Some like them sunny side up, some like them scrambled but no one likes a rotten egg, am I right? The freshness and quality of an egg is highly dependent on its eggshell. Eggshells have fine pores around the surface to prevent bacteria and air from entering the environment. If the egg is old or expired, its protective coating becomes thin and the pores become more open, resulting in the egg being easily contaminated by bacteria. Here’s how you can spot the freshness of an egg.

1. SMELL IT

Source: Medical News Today

The scent of an egg is probably the most noticeable tell tale sign to determine an egg’s freshness. Damaged eggs will produce a bad odour. If you encounter this, remove the eggs immediately. This widely believed tactic has made it customary for many to smell their eggs before using them.

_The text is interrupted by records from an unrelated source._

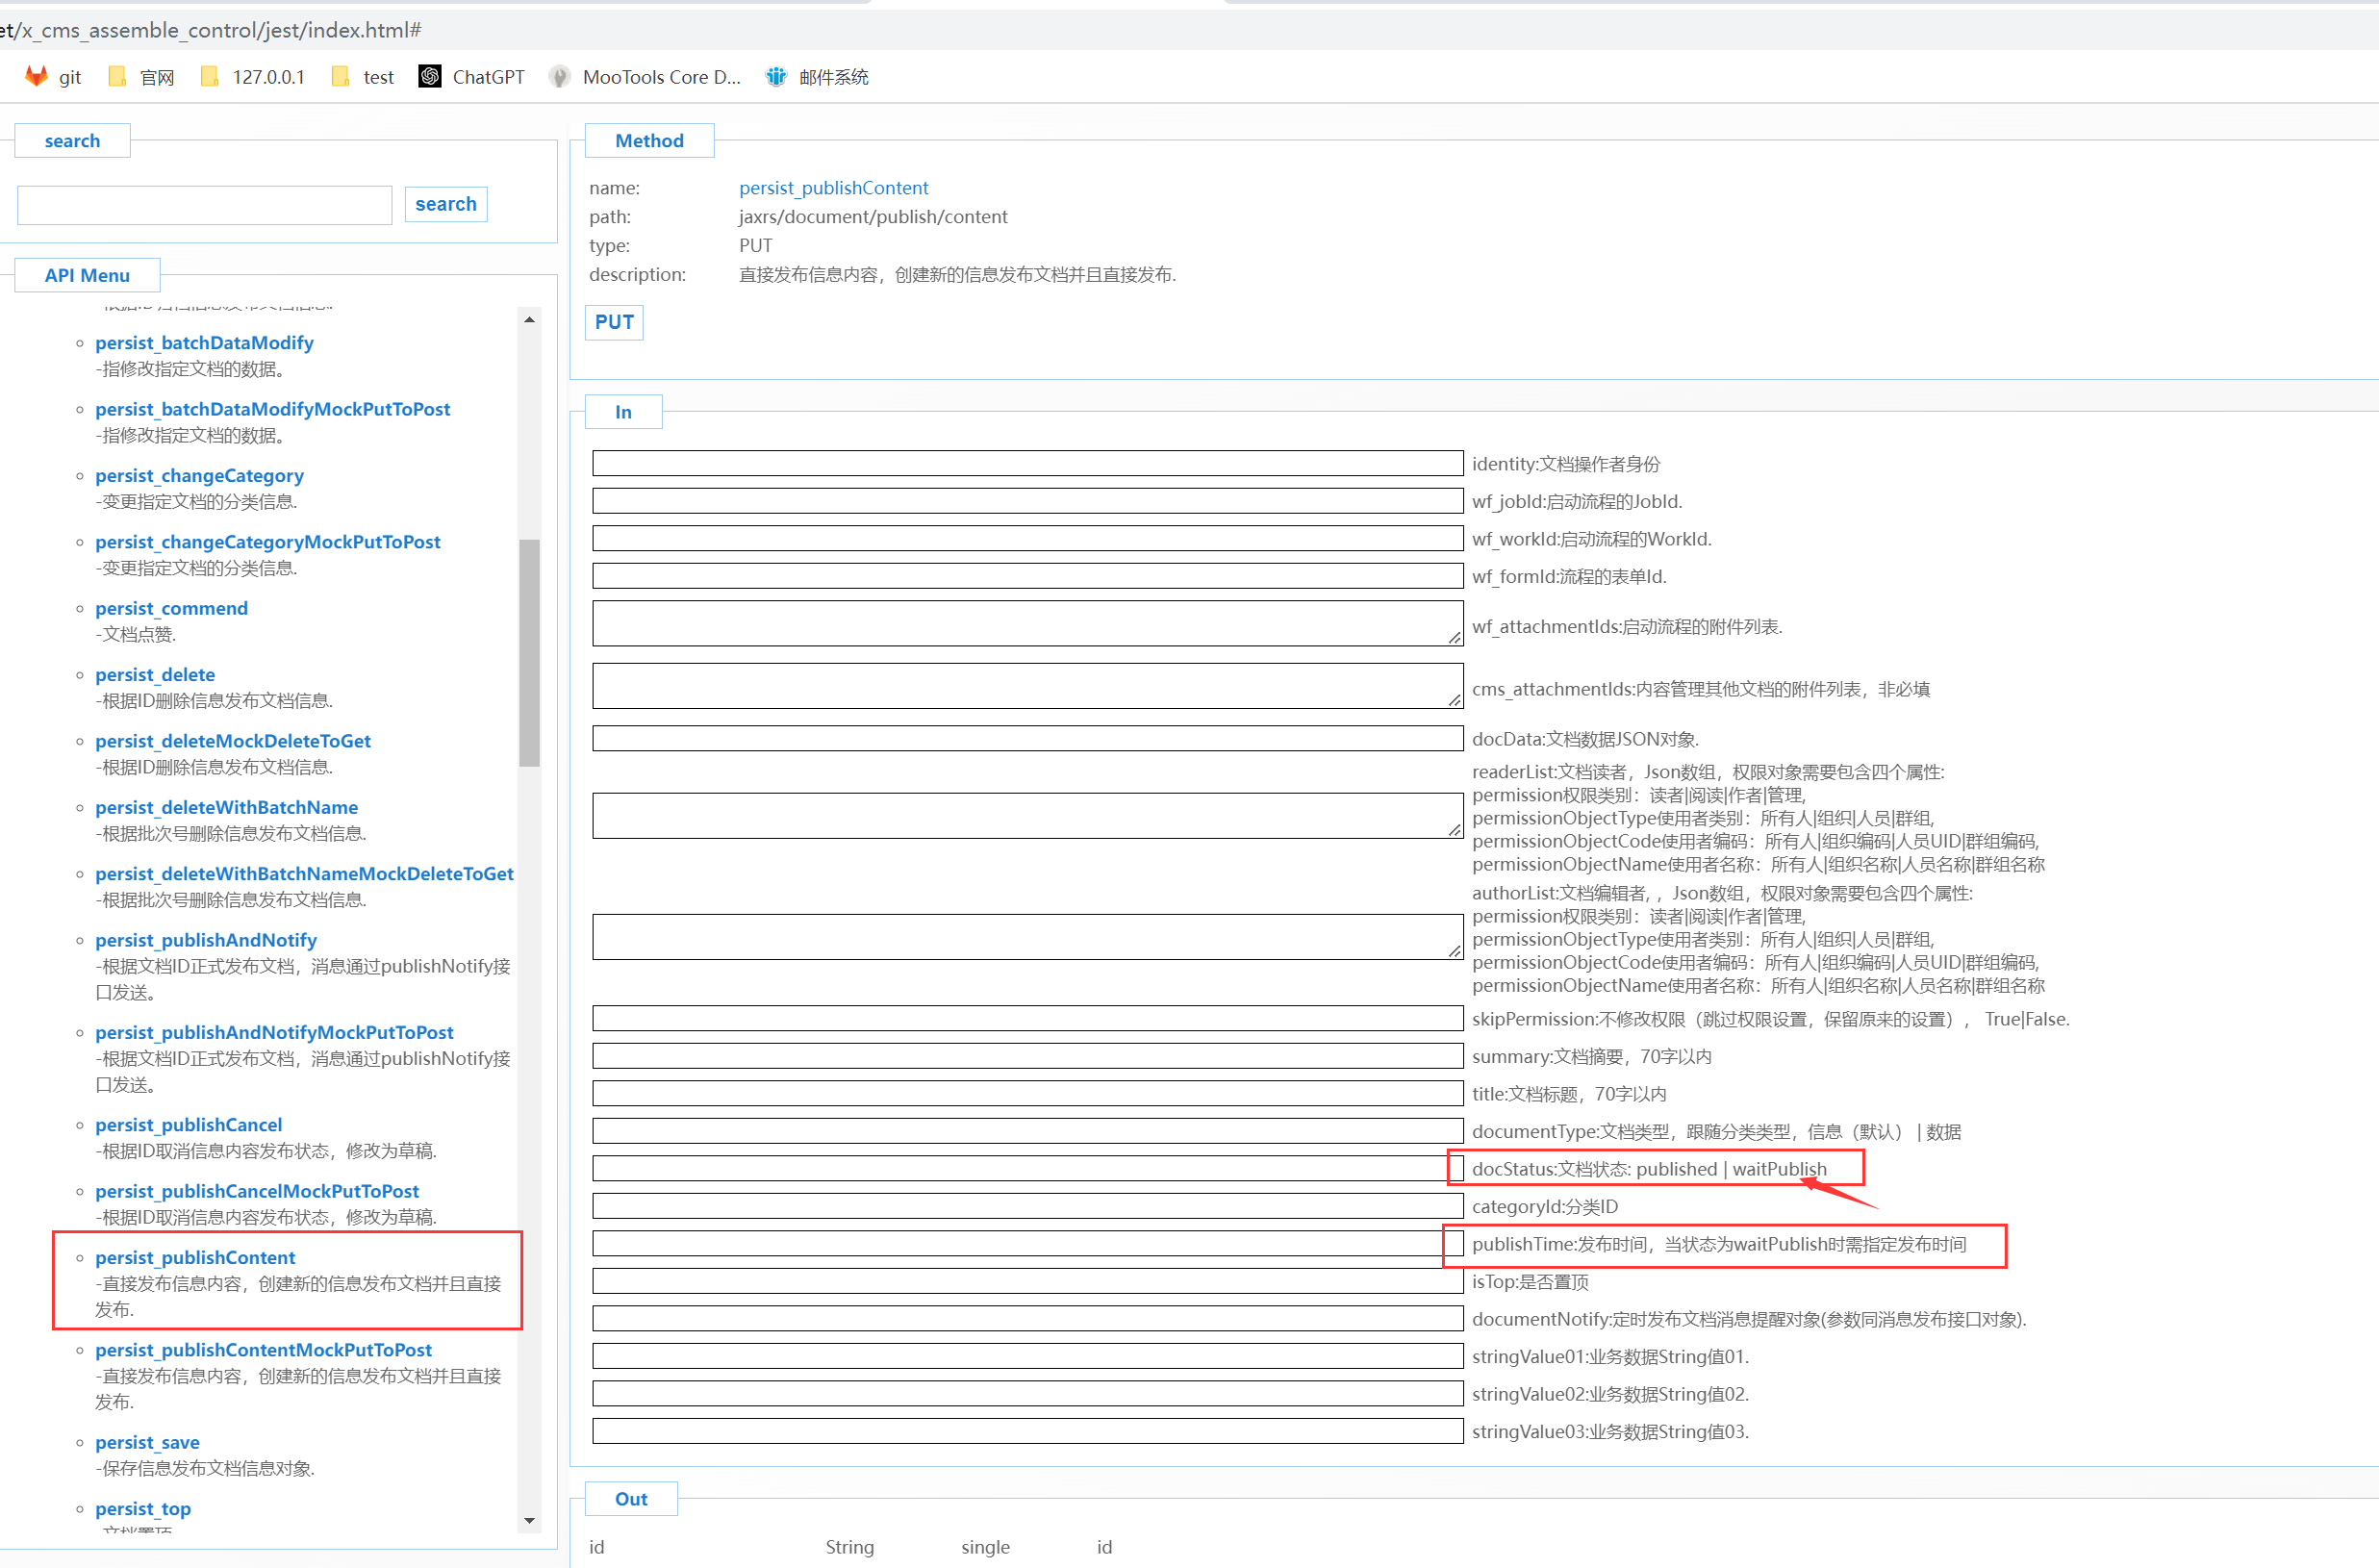Click the search button
This screenshot has height=1568, width=2379.
(446, 204)
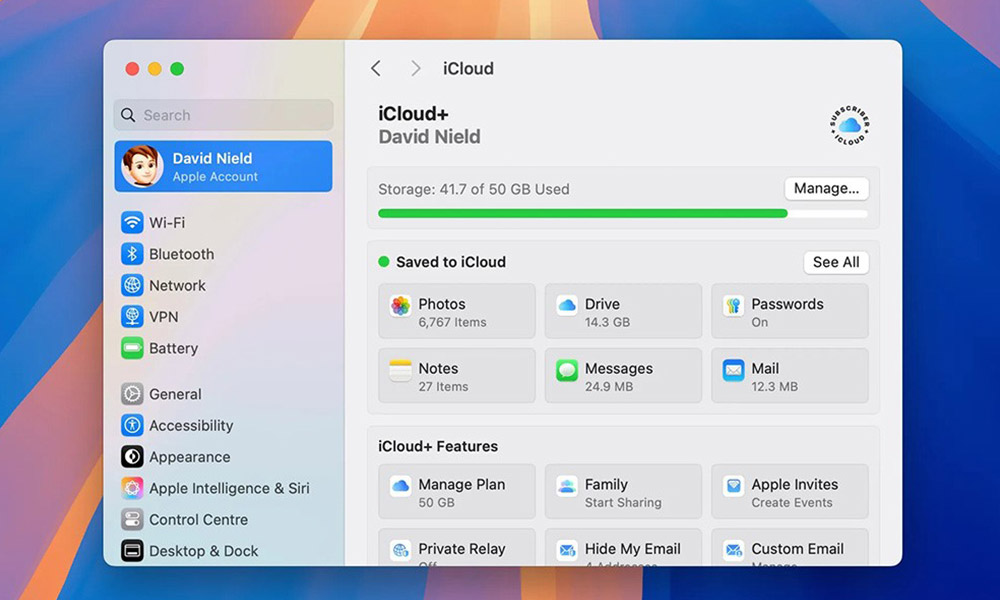Click See All for Saved to iCloud
This screenshot has height=600, width=1000.
(x=836, y=262)
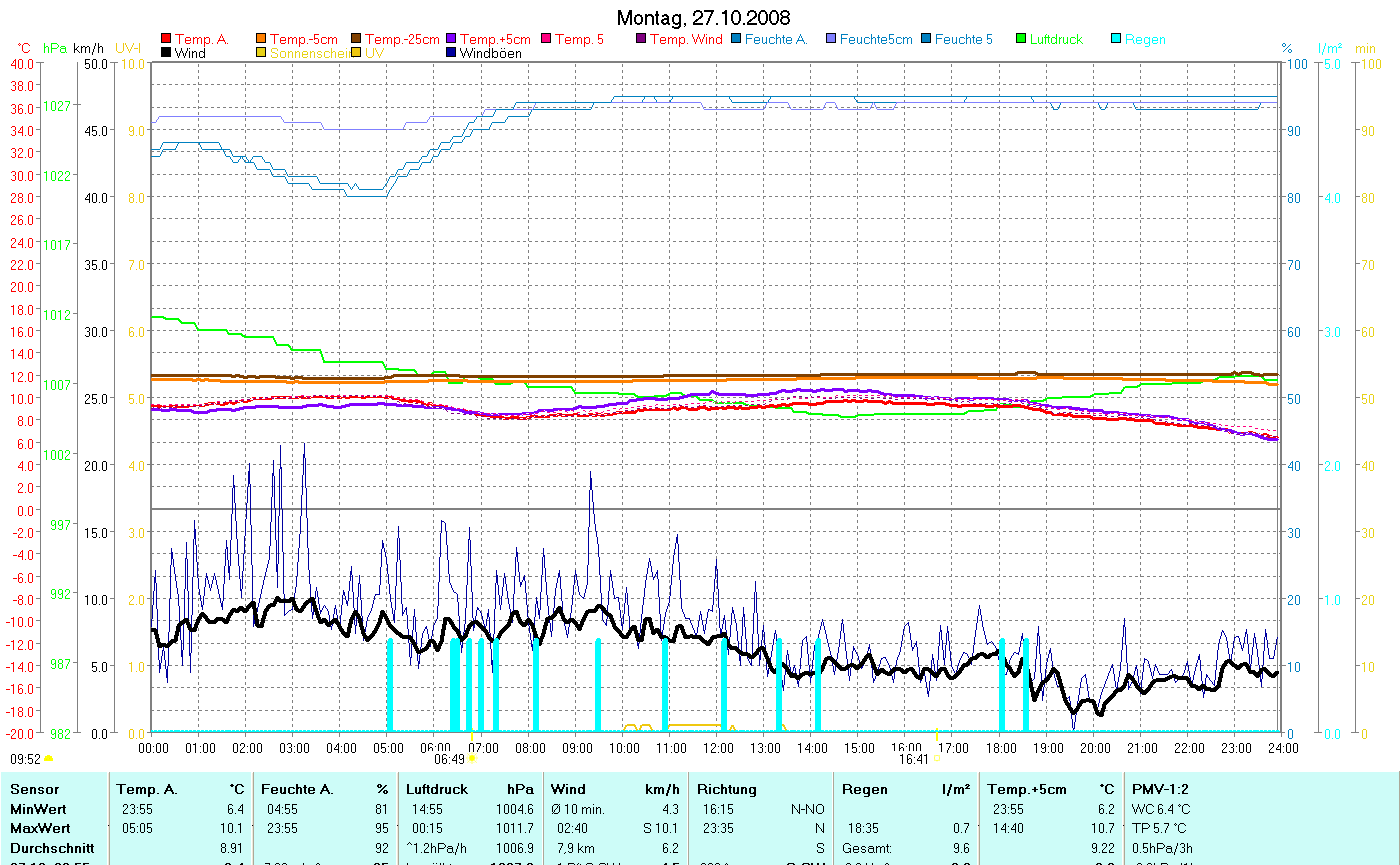The width and height of the screenshot is (1400, 865).
Task: Click the brown Temp.-25cm legend square
Action: pos(357,39)
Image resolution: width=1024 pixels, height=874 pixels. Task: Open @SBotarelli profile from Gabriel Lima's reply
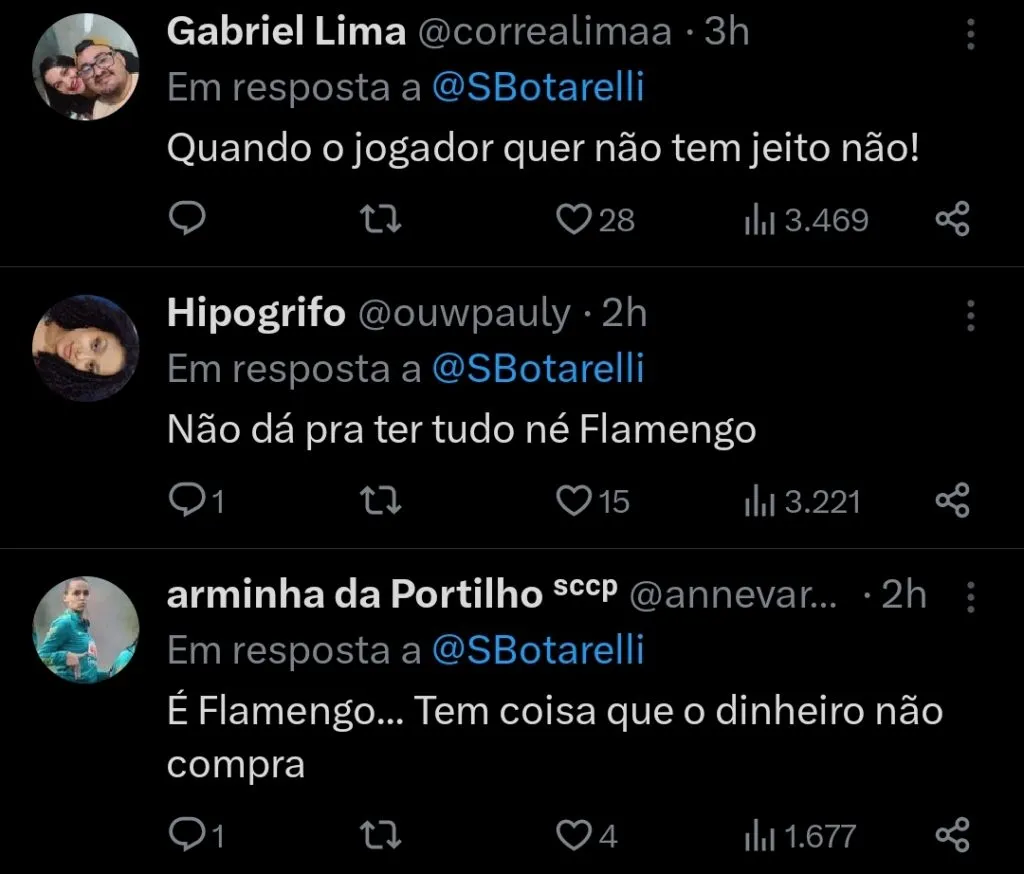coord(539,87)
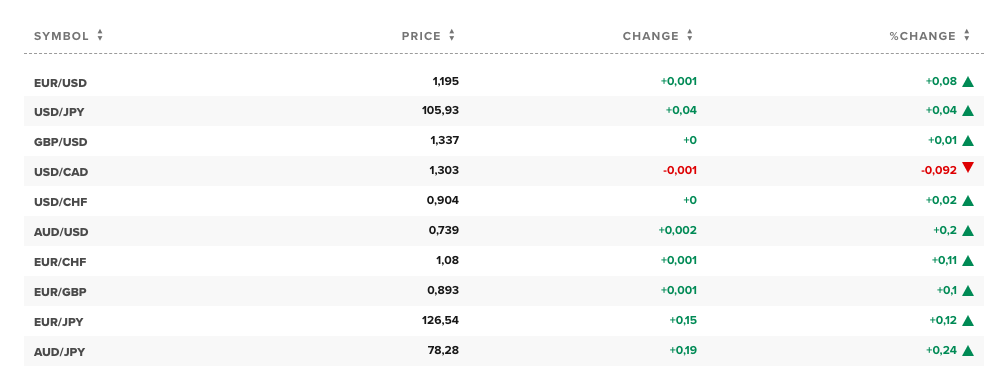Viewport: 1008px width, 392px height.
Task: Click the green up triangle for AUD/JPY
Action: 968,351
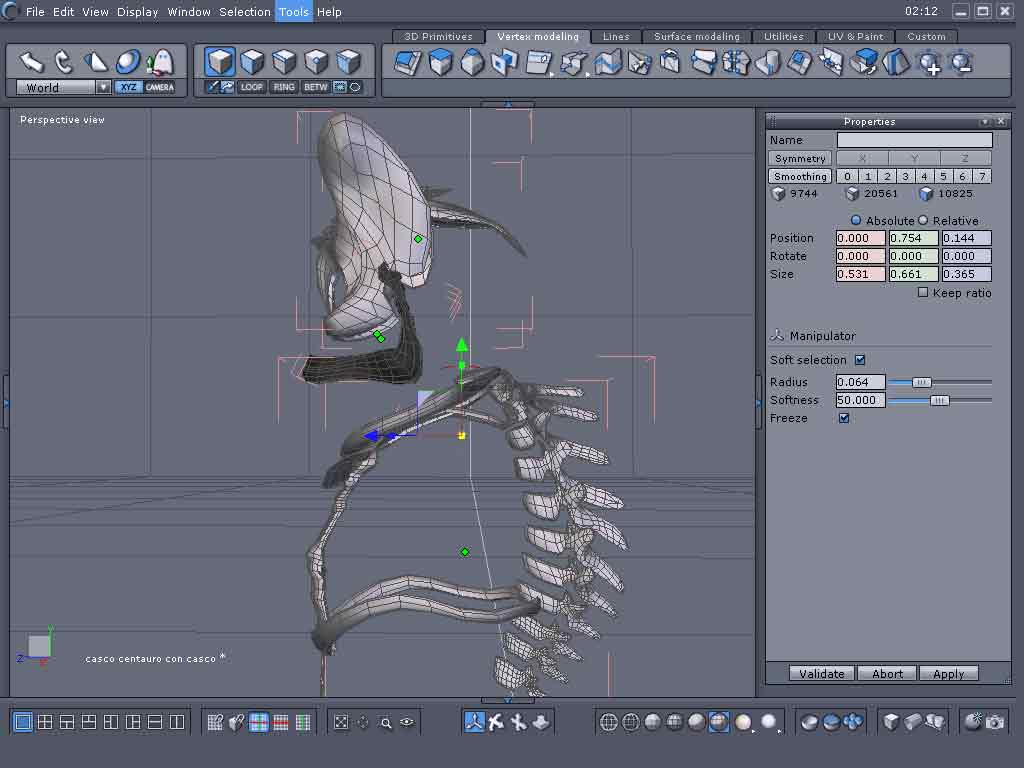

2. CHECK OUT THE EGG YOLK VS THE EGG WHITE

Source: Lifealth

Break the eggs first to see its inside. Fresh eggs have a yolk that looks strong and has a nice round shape.

If the egg is old, the egg yolk may appear a bit thick and liquid. Occasionally, some are attached to the eggshell. Also, you should also note the egg white state.

If you notice the egg white appearing cloudy in colour and slightly sticky, this means the egg is still fresh. But if it produces a very clear colour and looks liquid, the egg is probably long gone.

3. SOAK EGGS IN WATER

Source: Norerecipes

Another popular way to spotcheck an egg’s quality is to soak it in a bowl of cold water and see if it sinks or floats. 

Fresh eggs will sink to the bottom while the old eggs will rise to the surface.

This is because the older the egg is, the more air has entered through the pores on the eggshells, causing it to float more easily.

4. CHECK THE EXPIRATION DATE & STORE IT WELL

Source: Eat By Date

Most eggs sold in supermarkets will be marked with an expiration date either on the packaging box or on the eggshell surface. Do you check them before purchasing?

To prevent contaminated eggs at home, store them in the fridge, remove any cracked eggs and cook them properly before serving.

According to the US Department of Agriculture, the major risk of eating bad eggs is Salmonella bacterial infections that can cause diarrhoea, vomiting and fever. Now, that’s not a risk worth taking.